Regardless of what you call the current economic situation, you may find yourself short of cash and looking around for a place where you can make up the shortfall. Then, a statement from your 401(k) or 403(b) plan arrives in the mail, and you think: hey, there’s tens (or hundreds) of thousands of dollars “just sitting there.” If I could just take a little out now…
Personal finance expert Dan Solin thinks this move is so unwise that he’s incorporated it into his list of “12 dumb money moves.”
The reason is simple: the tax consequences are terrible. As Solin points out, close to half of the money you withdraw can end up gobbled up by taxes, so the end result is that you’ve just “donated” a large portion of your retirement money to the IRS.
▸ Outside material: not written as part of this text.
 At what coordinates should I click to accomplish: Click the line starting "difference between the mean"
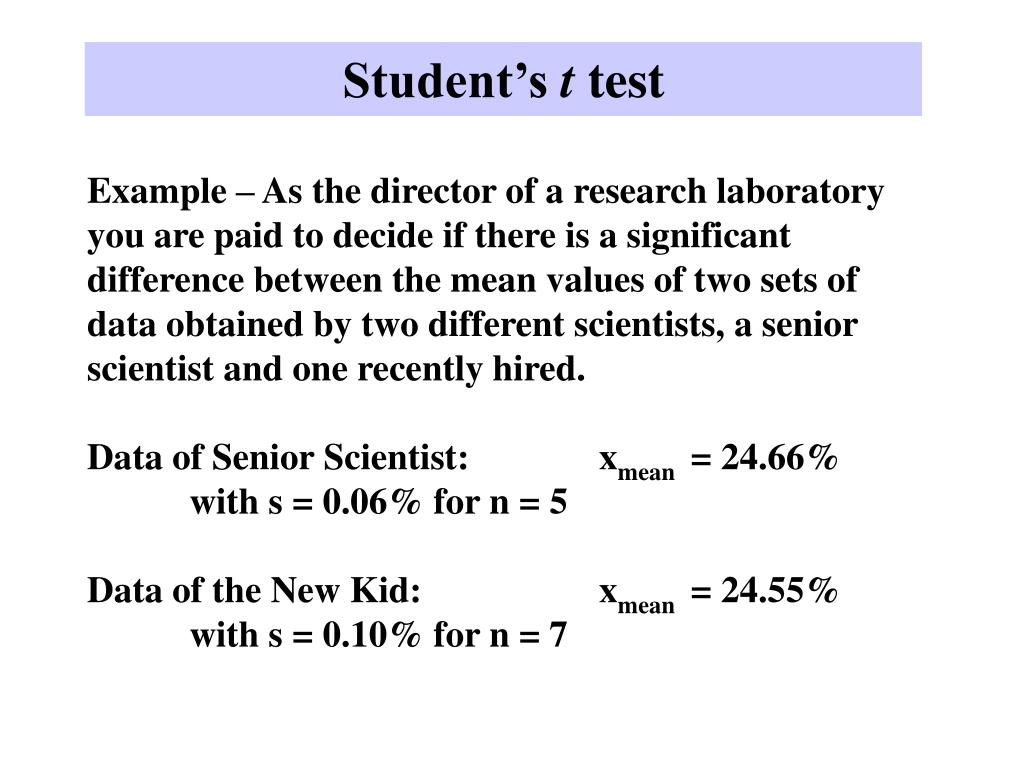click(472, 280)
Beyond this, you’re going to need your retirement funds when you retire. The average yearly Social Security benefit is only $13,000, so unless you want to live at poverty level, you’d better save now. The beauty of 401(k)’s and 403(b)’s is that the money can accumulate without being taxed. But when you raid your retirement plan, you not only lose the money you took out. You also lose all future earnings.
You can borrow from some retirement plans without tax consequences. This is obviously better than making a withdrawal. But think long and hard before you decide to do this; and think of it as borrowing money, not as merely tapping into what’s already yours—it won’t be once it’s spent. If you’re having trouble making ends meet now, won’t it be all the harder to make loan payments on top of everything else? Case closed.